__WHAT THE EXERCISE ASKS__.
Check every line of the data below for the word "computer". Copy the ones that have it.

__EXTRACTED RECORDS__.
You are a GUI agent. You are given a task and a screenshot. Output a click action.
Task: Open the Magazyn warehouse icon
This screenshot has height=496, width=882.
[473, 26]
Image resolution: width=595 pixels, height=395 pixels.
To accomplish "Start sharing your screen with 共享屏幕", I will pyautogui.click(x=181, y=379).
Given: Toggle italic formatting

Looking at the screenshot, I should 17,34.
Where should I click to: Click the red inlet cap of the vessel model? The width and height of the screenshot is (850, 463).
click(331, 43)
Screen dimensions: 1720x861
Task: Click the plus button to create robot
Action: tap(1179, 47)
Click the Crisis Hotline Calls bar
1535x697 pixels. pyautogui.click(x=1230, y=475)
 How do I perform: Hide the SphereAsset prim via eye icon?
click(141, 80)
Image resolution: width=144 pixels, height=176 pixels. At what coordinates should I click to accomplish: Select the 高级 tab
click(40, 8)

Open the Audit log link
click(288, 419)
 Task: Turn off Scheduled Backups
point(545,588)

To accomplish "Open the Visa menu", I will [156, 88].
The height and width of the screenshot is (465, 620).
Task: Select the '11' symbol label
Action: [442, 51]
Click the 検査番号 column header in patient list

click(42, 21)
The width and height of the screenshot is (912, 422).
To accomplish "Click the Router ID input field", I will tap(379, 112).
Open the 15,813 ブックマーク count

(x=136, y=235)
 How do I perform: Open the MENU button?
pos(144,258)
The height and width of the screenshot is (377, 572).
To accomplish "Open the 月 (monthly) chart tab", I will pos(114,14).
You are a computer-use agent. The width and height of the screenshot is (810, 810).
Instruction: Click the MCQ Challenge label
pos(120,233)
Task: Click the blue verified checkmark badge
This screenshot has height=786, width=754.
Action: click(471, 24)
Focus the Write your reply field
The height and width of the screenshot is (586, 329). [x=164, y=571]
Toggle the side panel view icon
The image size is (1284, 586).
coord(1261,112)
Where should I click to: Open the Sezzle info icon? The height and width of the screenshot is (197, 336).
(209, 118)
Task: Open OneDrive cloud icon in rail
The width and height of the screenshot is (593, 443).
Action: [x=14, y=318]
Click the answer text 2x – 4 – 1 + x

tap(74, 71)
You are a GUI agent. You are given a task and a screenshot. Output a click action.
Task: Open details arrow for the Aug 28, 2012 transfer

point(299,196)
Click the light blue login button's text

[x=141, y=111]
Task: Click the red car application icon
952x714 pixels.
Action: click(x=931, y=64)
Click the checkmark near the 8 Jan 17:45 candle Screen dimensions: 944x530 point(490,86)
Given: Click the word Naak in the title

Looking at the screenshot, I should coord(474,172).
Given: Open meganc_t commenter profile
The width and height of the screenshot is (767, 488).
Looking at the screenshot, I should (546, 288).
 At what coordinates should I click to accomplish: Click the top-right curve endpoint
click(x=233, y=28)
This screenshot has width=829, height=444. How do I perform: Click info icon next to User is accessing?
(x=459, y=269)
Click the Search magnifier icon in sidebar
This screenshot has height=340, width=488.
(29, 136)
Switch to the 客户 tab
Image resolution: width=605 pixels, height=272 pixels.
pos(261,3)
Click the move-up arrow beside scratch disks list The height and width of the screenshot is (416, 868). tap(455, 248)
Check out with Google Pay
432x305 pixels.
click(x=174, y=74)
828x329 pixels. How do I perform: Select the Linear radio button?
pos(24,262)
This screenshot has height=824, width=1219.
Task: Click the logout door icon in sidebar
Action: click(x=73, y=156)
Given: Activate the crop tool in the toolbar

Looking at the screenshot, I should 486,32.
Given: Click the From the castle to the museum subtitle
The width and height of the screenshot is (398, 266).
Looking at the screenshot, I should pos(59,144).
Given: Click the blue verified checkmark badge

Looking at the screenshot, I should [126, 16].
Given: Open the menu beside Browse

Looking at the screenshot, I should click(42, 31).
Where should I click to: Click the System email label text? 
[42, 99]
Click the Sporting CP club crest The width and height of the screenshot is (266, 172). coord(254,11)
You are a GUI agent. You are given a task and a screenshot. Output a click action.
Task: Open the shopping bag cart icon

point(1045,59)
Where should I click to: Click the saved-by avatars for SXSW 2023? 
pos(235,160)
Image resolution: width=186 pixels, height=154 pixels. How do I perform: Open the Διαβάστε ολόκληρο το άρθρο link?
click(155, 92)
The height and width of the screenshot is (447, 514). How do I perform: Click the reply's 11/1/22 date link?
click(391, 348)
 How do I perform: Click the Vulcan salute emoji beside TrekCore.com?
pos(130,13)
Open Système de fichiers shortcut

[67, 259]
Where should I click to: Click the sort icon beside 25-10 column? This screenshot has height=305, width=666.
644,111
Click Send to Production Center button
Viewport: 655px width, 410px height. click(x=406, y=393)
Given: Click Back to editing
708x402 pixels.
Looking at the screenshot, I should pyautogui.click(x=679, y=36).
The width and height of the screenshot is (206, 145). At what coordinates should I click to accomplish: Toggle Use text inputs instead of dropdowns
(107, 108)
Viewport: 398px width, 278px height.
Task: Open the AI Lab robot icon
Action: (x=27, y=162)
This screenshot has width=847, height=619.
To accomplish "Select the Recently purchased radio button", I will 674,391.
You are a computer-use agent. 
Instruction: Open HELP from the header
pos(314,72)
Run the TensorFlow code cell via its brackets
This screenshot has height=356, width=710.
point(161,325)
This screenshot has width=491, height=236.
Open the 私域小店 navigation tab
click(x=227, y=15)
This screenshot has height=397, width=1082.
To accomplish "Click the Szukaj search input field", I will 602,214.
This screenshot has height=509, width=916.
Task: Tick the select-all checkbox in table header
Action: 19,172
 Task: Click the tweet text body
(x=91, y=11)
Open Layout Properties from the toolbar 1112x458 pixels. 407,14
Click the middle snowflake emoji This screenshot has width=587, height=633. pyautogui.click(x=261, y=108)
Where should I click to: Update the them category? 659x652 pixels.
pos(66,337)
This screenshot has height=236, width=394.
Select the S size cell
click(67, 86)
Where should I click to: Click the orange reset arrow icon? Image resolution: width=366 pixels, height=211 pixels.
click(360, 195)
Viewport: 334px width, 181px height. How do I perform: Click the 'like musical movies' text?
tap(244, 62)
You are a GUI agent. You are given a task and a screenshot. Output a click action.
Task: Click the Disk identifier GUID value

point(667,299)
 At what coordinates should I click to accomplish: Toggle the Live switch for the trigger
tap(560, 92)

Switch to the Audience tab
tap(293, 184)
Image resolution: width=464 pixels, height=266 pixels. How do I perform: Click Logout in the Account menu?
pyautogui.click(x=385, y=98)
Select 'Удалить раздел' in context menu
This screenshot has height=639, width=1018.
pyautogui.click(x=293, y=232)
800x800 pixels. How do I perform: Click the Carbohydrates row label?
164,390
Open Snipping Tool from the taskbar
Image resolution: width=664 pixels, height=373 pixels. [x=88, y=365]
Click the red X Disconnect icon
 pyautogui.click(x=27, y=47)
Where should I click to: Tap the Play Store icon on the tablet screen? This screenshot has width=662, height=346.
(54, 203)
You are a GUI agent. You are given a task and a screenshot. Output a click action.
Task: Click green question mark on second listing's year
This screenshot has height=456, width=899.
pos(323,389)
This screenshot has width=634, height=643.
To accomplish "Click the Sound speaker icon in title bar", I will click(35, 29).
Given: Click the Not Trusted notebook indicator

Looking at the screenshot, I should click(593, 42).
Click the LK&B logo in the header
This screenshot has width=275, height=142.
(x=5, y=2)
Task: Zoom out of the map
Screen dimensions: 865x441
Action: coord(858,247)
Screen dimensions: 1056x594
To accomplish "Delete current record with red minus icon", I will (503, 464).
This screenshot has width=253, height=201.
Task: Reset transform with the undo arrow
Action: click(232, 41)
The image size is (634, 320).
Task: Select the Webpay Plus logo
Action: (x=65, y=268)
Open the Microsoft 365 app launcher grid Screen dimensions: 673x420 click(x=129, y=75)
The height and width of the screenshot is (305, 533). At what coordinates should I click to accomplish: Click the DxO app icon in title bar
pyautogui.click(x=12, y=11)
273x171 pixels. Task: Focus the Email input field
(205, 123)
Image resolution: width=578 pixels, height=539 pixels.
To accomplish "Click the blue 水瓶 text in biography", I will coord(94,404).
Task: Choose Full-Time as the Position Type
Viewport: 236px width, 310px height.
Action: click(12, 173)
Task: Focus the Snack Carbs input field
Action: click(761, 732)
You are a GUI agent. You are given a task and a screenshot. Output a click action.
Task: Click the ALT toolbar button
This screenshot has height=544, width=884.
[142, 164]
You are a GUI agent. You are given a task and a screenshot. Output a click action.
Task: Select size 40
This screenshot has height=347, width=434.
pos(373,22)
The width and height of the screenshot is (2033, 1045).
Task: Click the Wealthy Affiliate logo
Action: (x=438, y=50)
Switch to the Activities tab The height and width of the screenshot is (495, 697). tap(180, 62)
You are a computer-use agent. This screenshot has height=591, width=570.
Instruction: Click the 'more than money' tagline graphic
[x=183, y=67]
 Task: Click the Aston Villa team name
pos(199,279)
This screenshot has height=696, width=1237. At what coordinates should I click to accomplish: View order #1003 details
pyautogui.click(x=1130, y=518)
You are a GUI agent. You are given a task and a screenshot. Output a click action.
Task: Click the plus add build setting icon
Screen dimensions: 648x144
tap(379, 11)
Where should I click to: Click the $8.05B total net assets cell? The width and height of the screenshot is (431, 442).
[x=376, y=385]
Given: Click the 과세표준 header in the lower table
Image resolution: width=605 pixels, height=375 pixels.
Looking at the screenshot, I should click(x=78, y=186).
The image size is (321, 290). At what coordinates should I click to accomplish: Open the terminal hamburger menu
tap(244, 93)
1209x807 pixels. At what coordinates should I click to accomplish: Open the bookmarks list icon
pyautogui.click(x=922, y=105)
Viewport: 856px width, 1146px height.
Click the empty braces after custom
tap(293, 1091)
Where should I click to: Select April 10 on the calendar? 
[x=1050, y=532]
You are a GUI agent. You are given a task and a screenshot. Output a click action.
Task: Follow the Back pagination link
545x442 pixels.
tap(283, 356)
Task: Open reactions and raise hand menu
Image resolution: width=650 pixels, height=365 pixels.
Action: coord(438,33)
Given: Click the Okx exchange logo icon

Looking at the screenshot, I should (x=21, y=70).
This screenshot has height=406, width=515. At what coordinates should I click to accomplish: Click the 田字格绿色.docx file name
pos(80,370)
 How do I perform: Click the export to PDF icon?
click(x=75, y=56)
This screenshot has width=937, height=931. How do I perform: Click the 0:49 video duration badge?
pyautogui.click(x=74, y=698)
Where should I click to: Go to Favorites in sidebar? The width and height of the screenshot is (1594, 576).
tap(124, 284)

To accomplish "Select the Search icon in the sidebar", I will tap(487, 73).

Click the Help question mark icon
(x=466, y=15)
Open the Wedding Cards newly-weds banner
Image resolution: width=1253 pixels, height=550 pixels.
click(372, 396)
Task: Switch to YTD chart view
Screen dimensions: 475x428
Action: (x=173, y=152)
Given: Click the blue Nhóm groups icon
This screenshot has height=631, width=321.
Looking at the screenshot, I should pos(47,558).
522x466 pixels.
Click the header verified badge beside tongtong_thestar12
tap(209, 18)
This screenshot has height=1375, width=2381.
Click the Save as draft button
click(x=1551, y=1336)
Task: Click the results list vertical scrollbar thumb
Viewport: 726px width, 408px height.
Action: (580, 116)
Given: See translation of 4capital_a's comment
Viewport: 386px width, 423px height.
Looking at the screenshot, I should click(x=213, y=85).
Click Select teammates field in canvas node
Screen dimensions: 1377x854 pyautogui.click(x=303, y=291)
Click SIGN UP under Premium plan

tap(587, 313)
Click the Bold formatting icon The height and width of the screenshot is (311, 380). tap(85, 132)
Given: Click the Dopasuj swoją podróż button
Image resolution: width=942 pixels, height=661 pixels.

__WRITTEN ANSWER__.
You are a computer-use agent. The width and height of the screenshot is (810, 810).
You are a computer-use agent. 
You are a computer-use agent. This screenshot has height=591, width=570.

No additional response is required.